> [Excerpt to read]:

= Beginning of Section =

AJP - Cell Physiology, Vol 263, Issue 6 C1302-C1309, Copyright © 1992 by American Physiological Society
Simultaneous fluorescence measurement of calcium and membrane potential responses to endothelin
S. G. Kremer, W. Zeng and K. L. Skorecki
Membrane Biology Group, University of Toronto, Ontario, Canada.
Vasopressin stimulates calcium signaling and chloride-dependent
depolarization in glomerular mesangial cells. We describe a technique
whereby both calcium and membrane potential changes can be simultaneously
monitored with fluorescent probes. This technique was validated by
comparison with single parameter measurements in basal and
vasopressin-stimulated mesangial cells. It was shown that the calibration
for calcium is unaffected by that for membrane potential, whereas the
calibration for membrane potential is affected by prior calcium
calibration. Accordingly, it was necessary to calibrate for the former
first. The technique was then applied to investigate the effects of
endothelin, which was found to elicit a concentration-dependent calcium
release response and a chloride-dependent depolarization of mesangial
cells. The interaction between the calcium signaling response to
vasopressin and endothelin was also investigated. When vasopressin
stimulation occurred subsequent to endothelin stimulation, and vice versa,
a calcium response was still evident. However, these agonists displayed
partial heterologous desensitization in that prior stimulation with
vasopressin attenuated the subsequent response to endothelin, and vice
versa. This suggests the presence of functionally distinct
hormone-responsive calcium pools. The technique of double-parameter
fluorescent measurement outlined could potentially be applied to other
cellular signaling parameters by the use of the appropriate probes.

= End of Section =

> [To do]:
1) Repeat the endothelin abstract word for word, everything from "AJP - Cell Physiology, Vol" down to "Toronto, Ontario, Canada.".
2) According to the endothelin abstract, which findings suggest functionally distinct hormone-responsive calcium pools?
3) Do these statements agree with the endothelin abstract? Answer yes or no for each, quoting the deciding words. (a) Endothelin caused a chloride-dependent depolarization of mesangial cells. (b) The calcium calibration is affected by the membrane potential calibration. (c) Prior stimulation with vasopressin eliminated any calcium response to endothelin.
The listing that comes next is separate material with no connection to the endothelin abstract.

> [Data excerpt]:
= Beginning of Section =

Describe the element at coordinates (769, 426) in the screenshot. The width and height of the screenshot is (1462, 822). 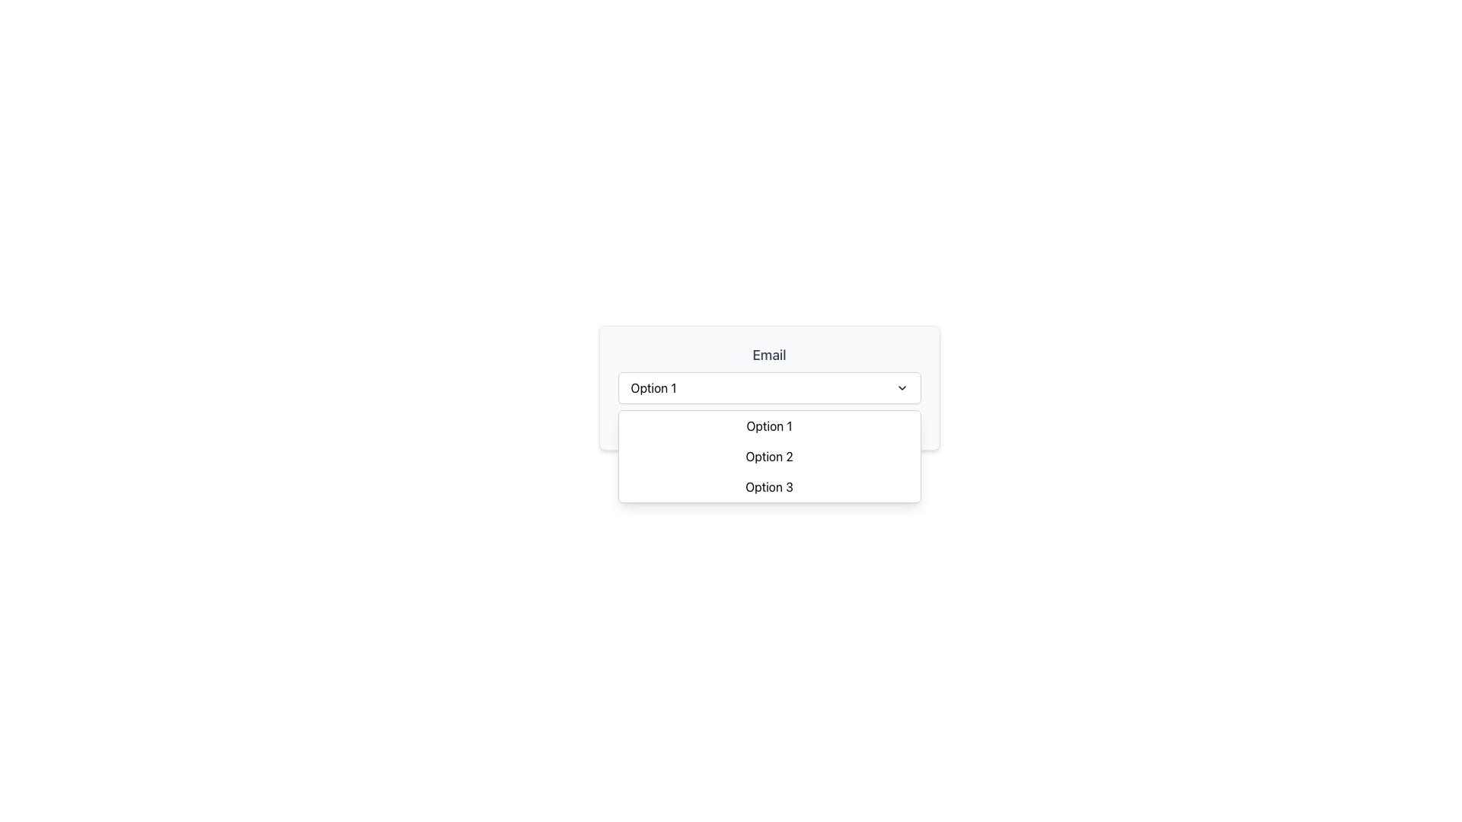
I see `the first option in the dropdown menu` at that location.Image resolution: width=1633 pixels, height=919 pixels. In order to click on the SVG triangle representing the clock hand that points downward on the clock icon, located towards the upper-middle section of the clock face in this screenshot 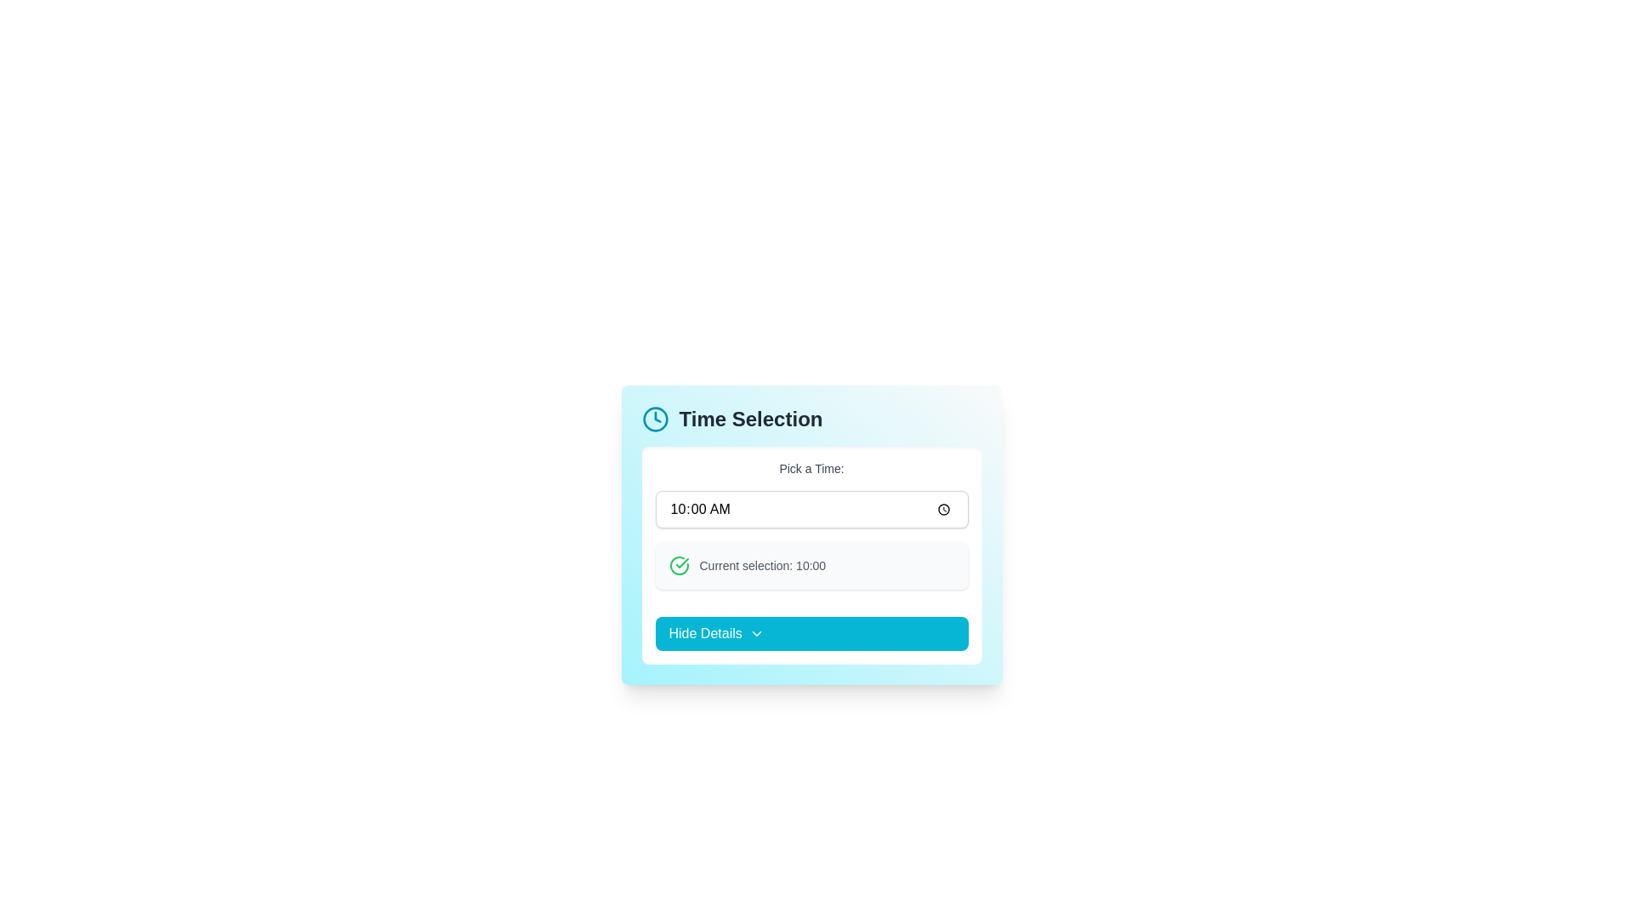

= End of Section =

> [Solutions to each task]:
1)
AJP - Cell Physiology, Vol 263, Issue 6 C1302-C1309, Copyright © 1992 by American Physiological Society
Simultaneous fluorescence measurement of calcium and membrane potential responses to endothelin
S. G. Kremer, W. Zeng and K. L. Skorecki
Membrane Biology Group, University of Toronto, Ontario, Canada.

2) A calcium response was still seen when vasopressin stimulation came after endothelin stimulation, and the reverse. However, each agonist partly weakened the later response to the other (partial heterologous desensitization).

3)
(a) Yes: "a chloride-dependent depolarization of mesangial cells."
(b) No: "the calibration for calcium is unaffected by that for membrane potential"
(c) No: "When vasopressin stimulation occurred subsequent to endothelin stimulation, and vice versa, a calcium response was still evident."